UNITED STATES DISTRICT COURT FOR THE MIDDLE DISTRICT OF PENNSYLVANIA
Nov 8, 2012
CIVIL NO. 3:CV-12-1876 (M.D. Pa. Nov. 8, 2012)

Opinion

CIVIL NO. 3:CV-12-1876

11-08-2012

ISAAC KENNETH FULLMAN, Plaintiff v. CENTRE COUNTY CORRECTIONAL FACILITY, et al., Defendants


(Judge Munley)


MEMORANDUM

On September 20, 2012, Isaac Kenneth Fullman ("Fullman"), an inmate formerly incarcerated at the Centre County Correctional Facility ("CCCF"), filed this civil rights action. (Doc. 1.) He seeks to proceed in forma pauperis. (Docs. 2, 7). Obligatory preliminary screening reveals that the complaint is subject to dismissal pursuant to 28 U.S.C.§1915(e)(2)(B)(ii).

I. Standards of Review

Section 1915(e)(2) states, in pertinent part, "the court shall dismiss the case at any time if the court determines that (B) the action . . . (ii) fails to state a claim on which relief may be granted. . . ." 28 U.S.C. § 1915(e)(2)(B)(ii). The applicable standard of review for the failure to state a claim provision is the same as the standard for a 12(b)(6) motion, which provides for the dismissal of complaints that fail to state a claim upon which relief can be granted. FED. R. CIV. P. 12(b)(6). When ruling on a motion to dismiss under Rule 12(b)(6), the court must "accept as true all [factual] allegations in the complaint and all reasonable inferences that can be drawn therefrom, and view them in the light most favorable to the plaintiff." Kanter v. Barella, 489 F.3d 170, 177 (3d Cir. 2007) (quoting Evancho v. Fisher, 423 F.3d 347, 350 (3d Cir. 2005)). Although the court is generally limited in its review to the facts contained in the complaint, it "may also consider matters of public record, orders, exhibits attached to the complaint and items appearing in the record of the case." Qshiver v. Levin, Fishbein, Sedran & Berman, 38 F.3d 1380, 1384 n. 2 (3d Cir. 1994); see also In re Burlington Coat Factory Sec. Litig., 114 F.3d 1410, 1426 (3d Cir. 1997).

▸ **Written problem 1**:
On what date did Fullman file his civil rights action, according to the memorandum?
▸ **Written problem 2**:
List every case that the memorandum cites by name.
You can ignore the material that follows.

▸ **Records**:
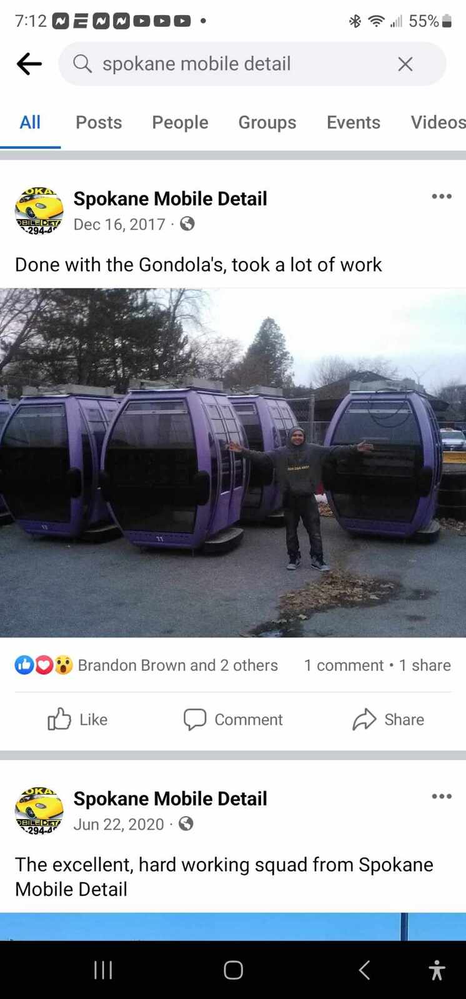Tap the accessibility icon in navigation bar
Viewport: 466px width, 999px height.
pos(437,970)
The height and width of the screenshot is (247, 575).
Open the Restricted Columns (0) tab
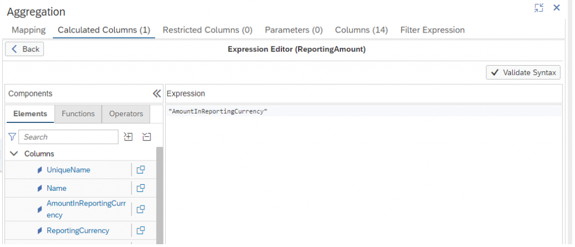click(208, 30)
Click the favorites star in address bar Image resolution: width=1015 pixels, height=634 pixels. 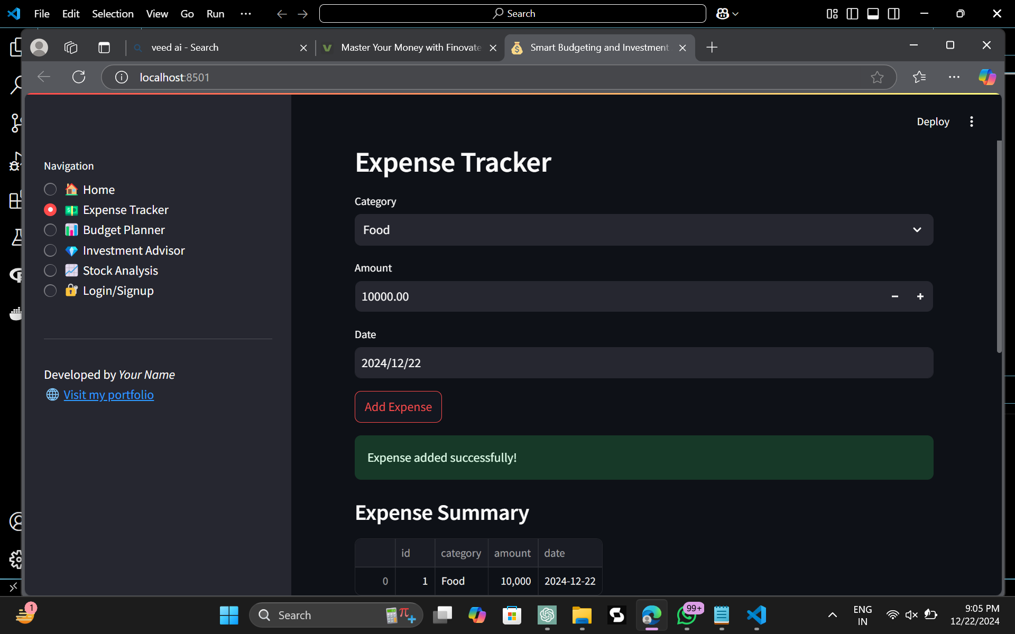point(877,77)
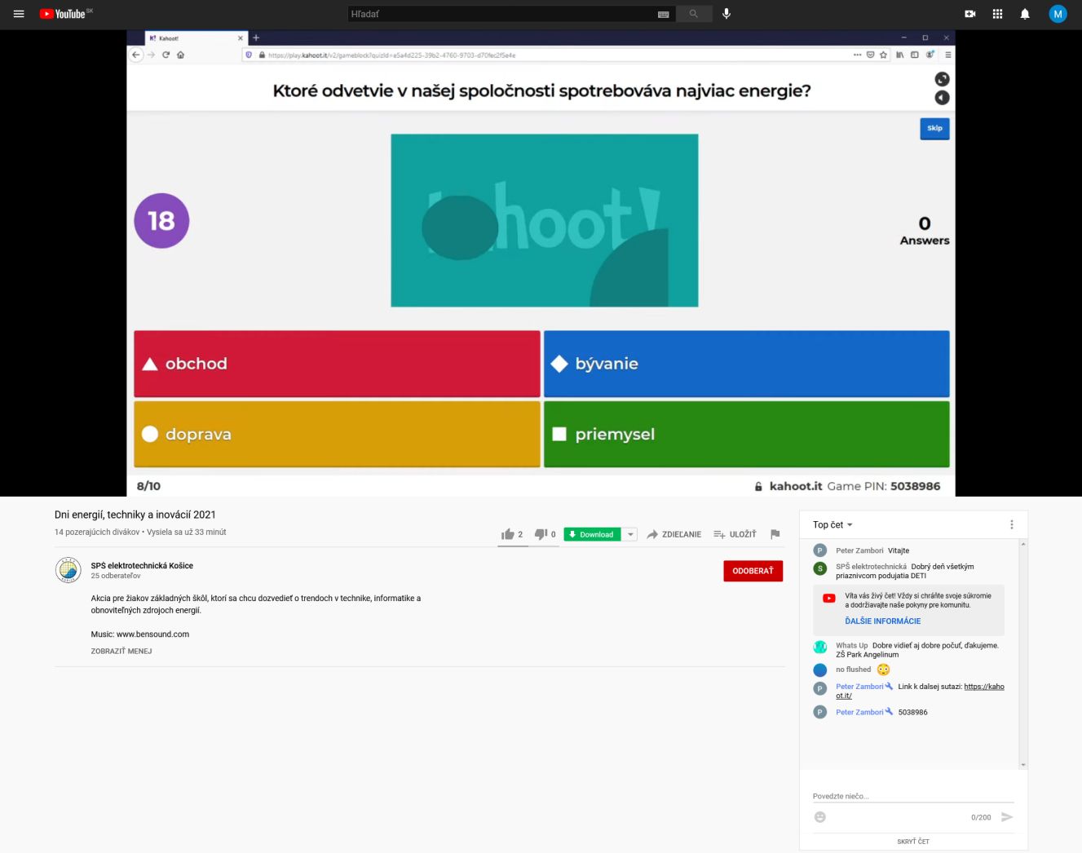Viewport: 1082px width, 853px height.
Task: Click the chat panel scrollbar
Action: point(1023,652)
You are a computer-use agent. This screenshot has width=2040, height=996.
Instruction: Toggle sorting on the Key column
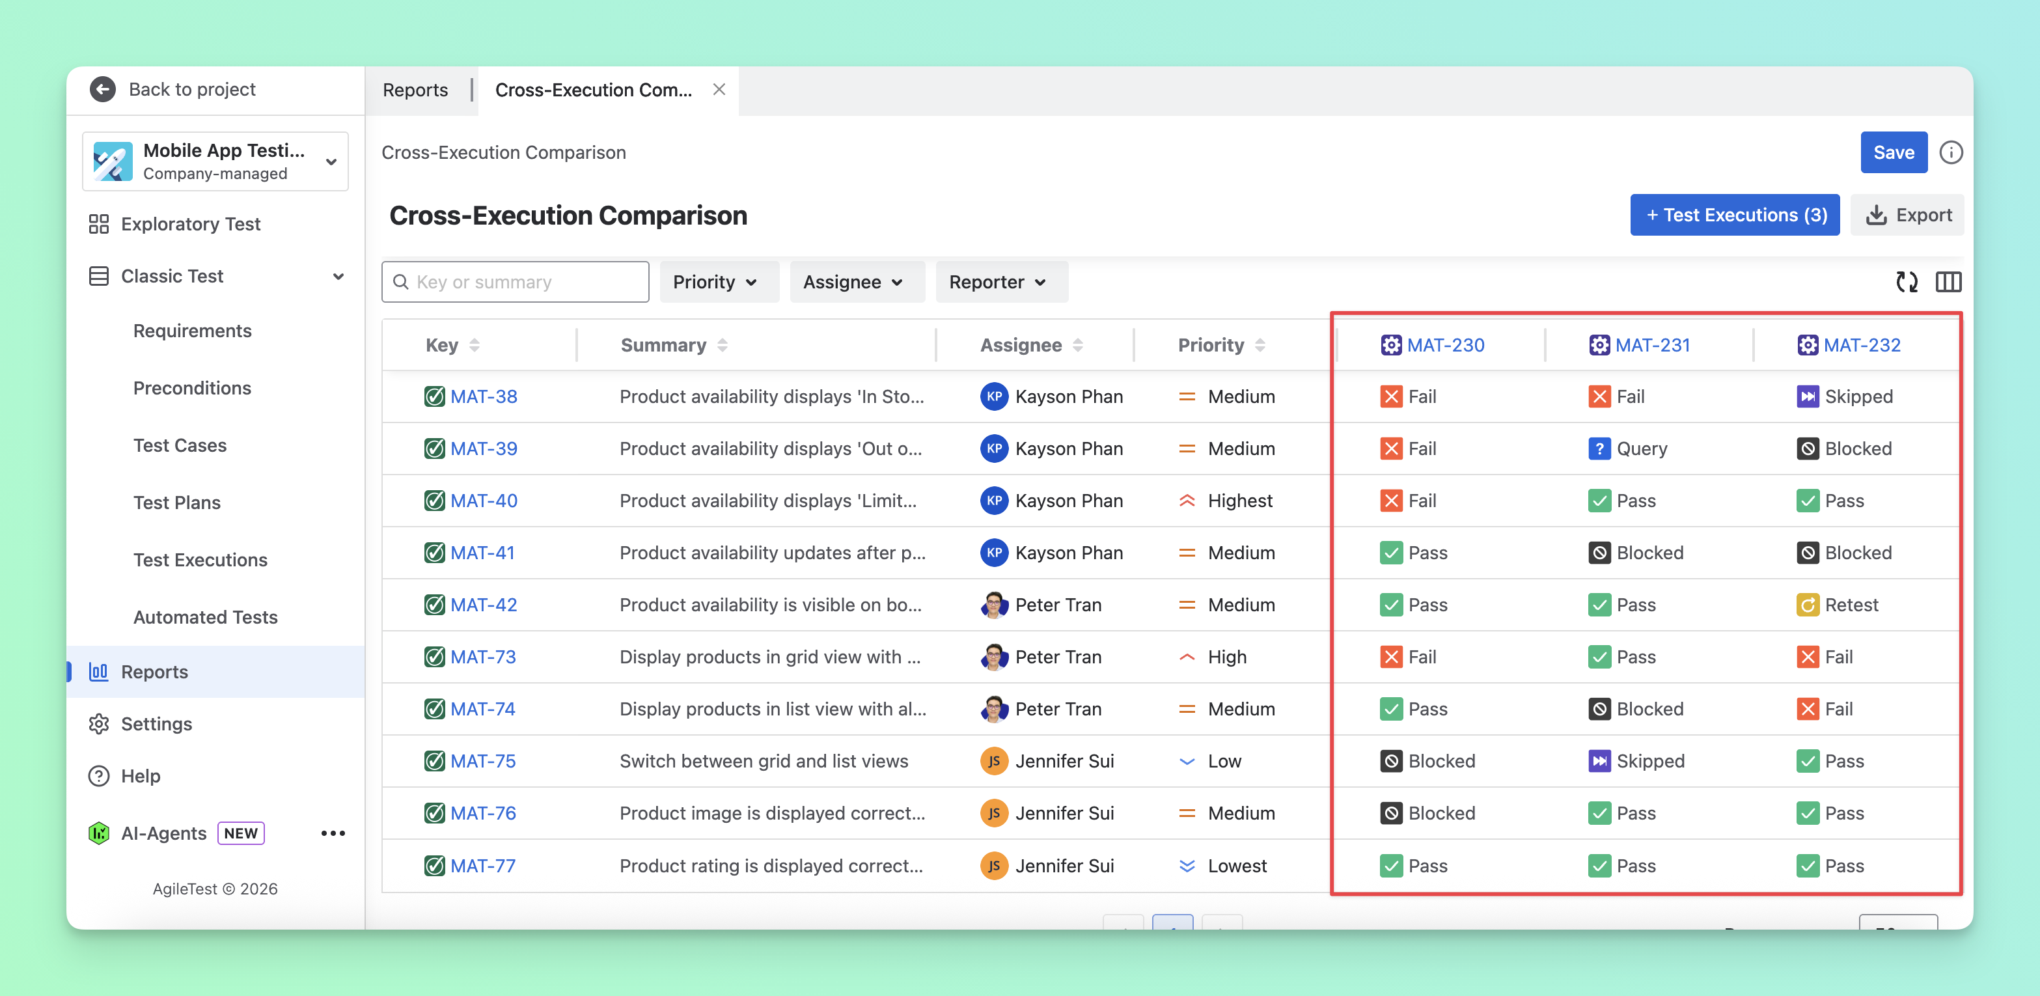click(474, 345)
--
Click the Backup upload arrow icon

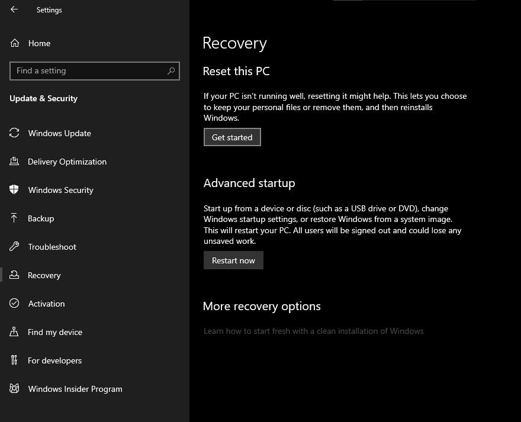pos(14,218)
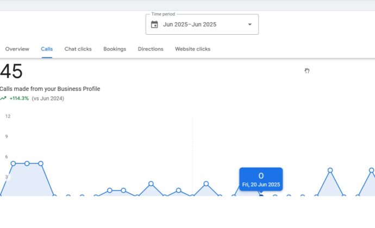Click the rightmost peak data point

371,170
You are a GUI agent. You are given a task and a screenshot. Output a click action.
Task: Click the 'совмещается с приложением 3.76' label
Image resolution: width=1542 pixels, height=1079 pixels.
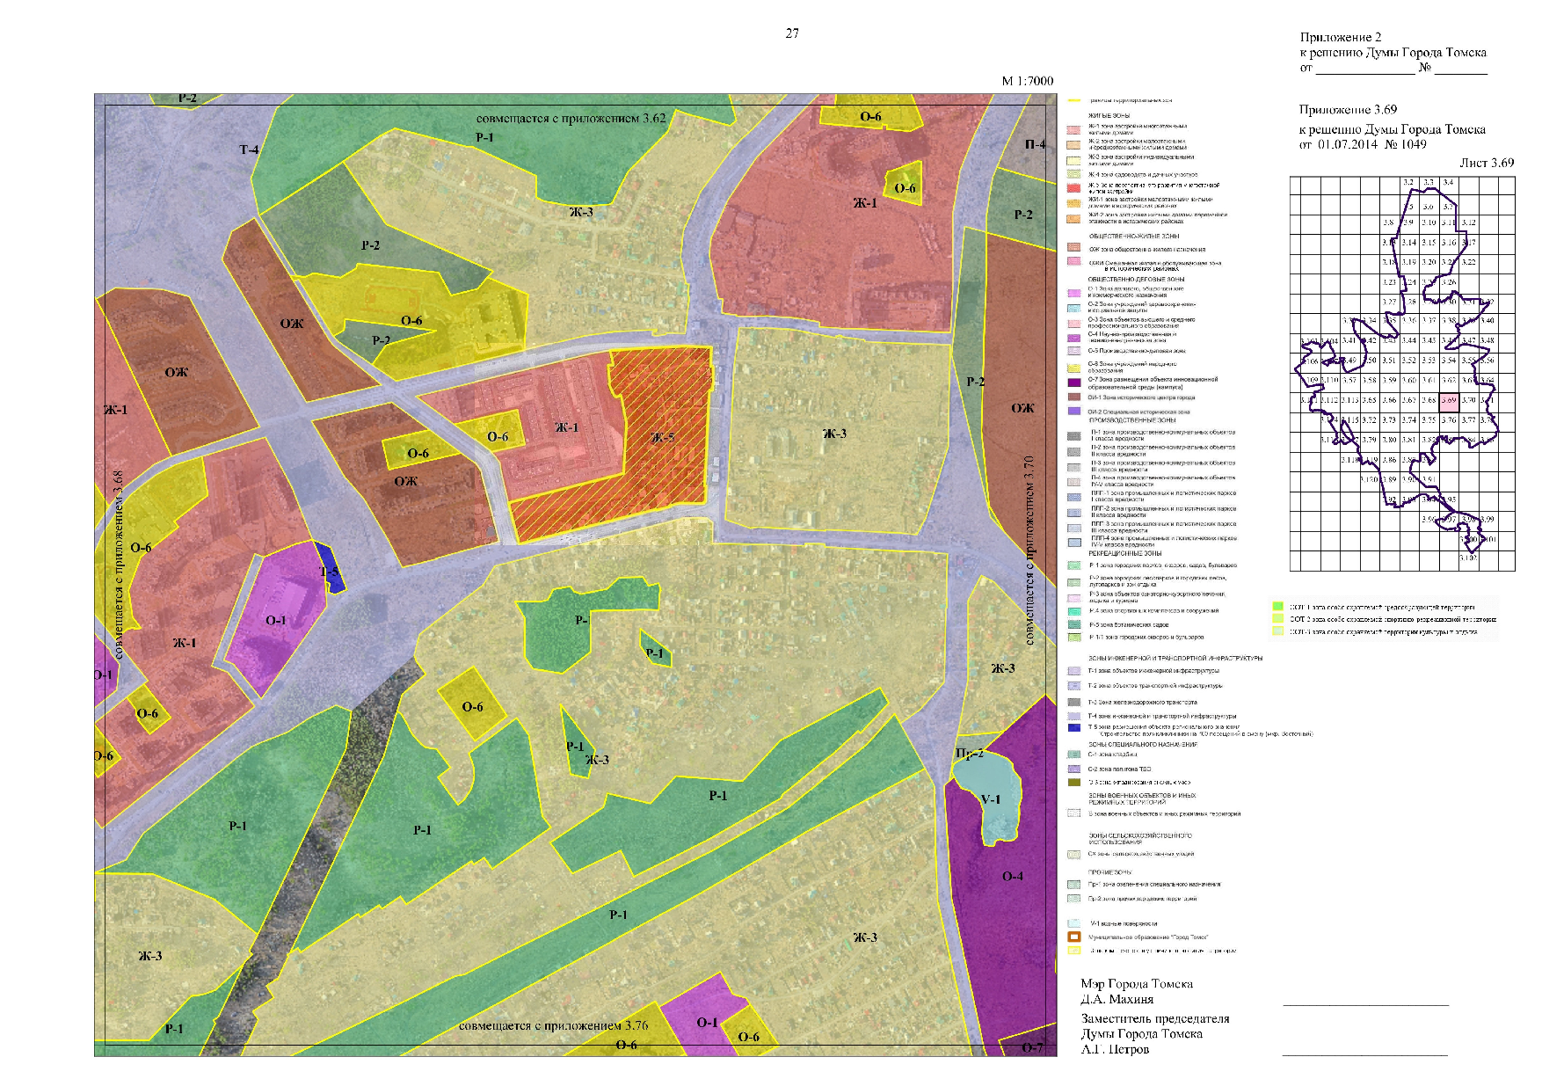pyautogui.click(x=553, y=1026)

▸ **Written answer 1**:
September 20, 2012

▸ **Written answer 2**:
- Kanter v. Barella
- Evancho v. Fisher
- Qshiver v. Levin, Fishbein, Sedran & Berman
- In re Burlington Coat Factory Sec. Litig.